Freedomnomics

Article published Monday, September 29, 2008, at Fox News.

More Benefits, More Unemployment

By John R. Lott, Jr.

Many see last week's reported spike in unemployment insurance claims as a signal of the economy's weakness. There will be more questions this Friday when September's unemployment numbers are released. In fact, it is a sign of Washington at work.

The number of new unemployment claims soared last week to 493,000. Fox Business's Donna Fuscaldo spun the news as “underscoring the dour state of the U.S. economy.”

After starting to rise in early January, initial jobless claims peaked this last March. New jobless claims either fell or leveled off after that -- until July, that is, when they started to rise and kept on rising ever since. After leveling off in June, the unemployment rate also shot up in July and August.

So what happened? What changed in July? The increase has had only one cause: longer unemployment insurance benefits. President Bush signed the Iraq war-funding bill on June 30. The bill increased unemployment insurance benefits from 26 to 39 weeks for claims filed after the law went into effect on July 6.

If you don't think that the unemployment insurance matters, what do you think happened to the initial jobless claims during the week between when Bush signed the legislation and when new claims would be eligible for the 13 weeks of additional benefits? By just waiting a week to file a claim, you got the benefit, and indeed people waited to file. During that limbo week, initial claims feel by 58,000, a 14 percent drop.

After July 6, there has only been one week when initial jobless claims were as low as they were before Bush signed the extension.

This pattern is exactly what economists would predict. For example, Larry Katz, the Democratic chief economist at the Labor Department during the Clinton Administration, found that workers are almost three times more likely to find jobs when benefits are just about to run out.

Indeed, dozens of economic research papers predicted this outcome. When you extend or increase unemployment benefits, you extend unemployment. If you set a date certain for getting rid of benefits, people find jobs. You get more of what you subsidize and here we are subsidizing unemployment.

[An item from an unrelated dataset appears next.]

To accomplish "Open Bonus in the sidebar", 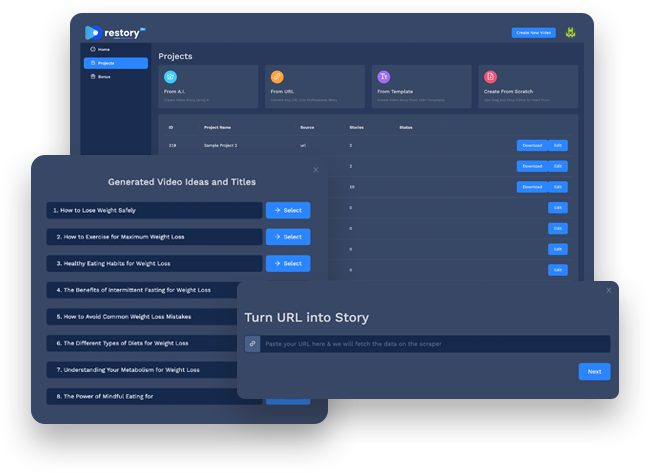I will click(x=104, y=77).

Wanting to help the unemployed is surely understandable, though politicians surely didn't see the same urgency in expanding unemployment insurance during the Clinton administration when finding a job was no less difficult and the unemployment rate was the same or higher than today.

The jobless could have been helped in other ways that didn't boost unemployment. For example, instead of requiring people to remain unemployed to get the new benefits, we could have offered additional assistance without creating more unemployment by simply giving a lump-sum payment only to those workers who'd already exhausted their original 26 weeks of benefits.

The impact of these new jobless claims is still not completely felt after almost three months. Most research indicates that a 50 percent rise in benefits increases unemployment by those eligible for insurance by 50 percent.

But total unemployment will change nowhere near as much, because most people aren't covered. Eight-five percent of the unemployed live in states that are now receiving the extended benefits, and about half of the unemployed in those states are eligible for unemployment insurance.

For the benefit hike that just took effect, the math works out to a rise in unemployment from 5.5 percent in June to 6.4 percent. So, for the next month or two you can expect to see repeated bad news from labor markets. Perfect timing for the Democrats for the election.

Politicians would appear insensitive if they ever claimed that the increased unemployment rates mean little more than people getting paid not to work. But while you are watching the higher unemployment rate numbers that are released later this week, remember that the troubling numbers are a politically created mirage.

*John Lott is the author of Freedomnomics and a senior research scientist at the University of Maryland.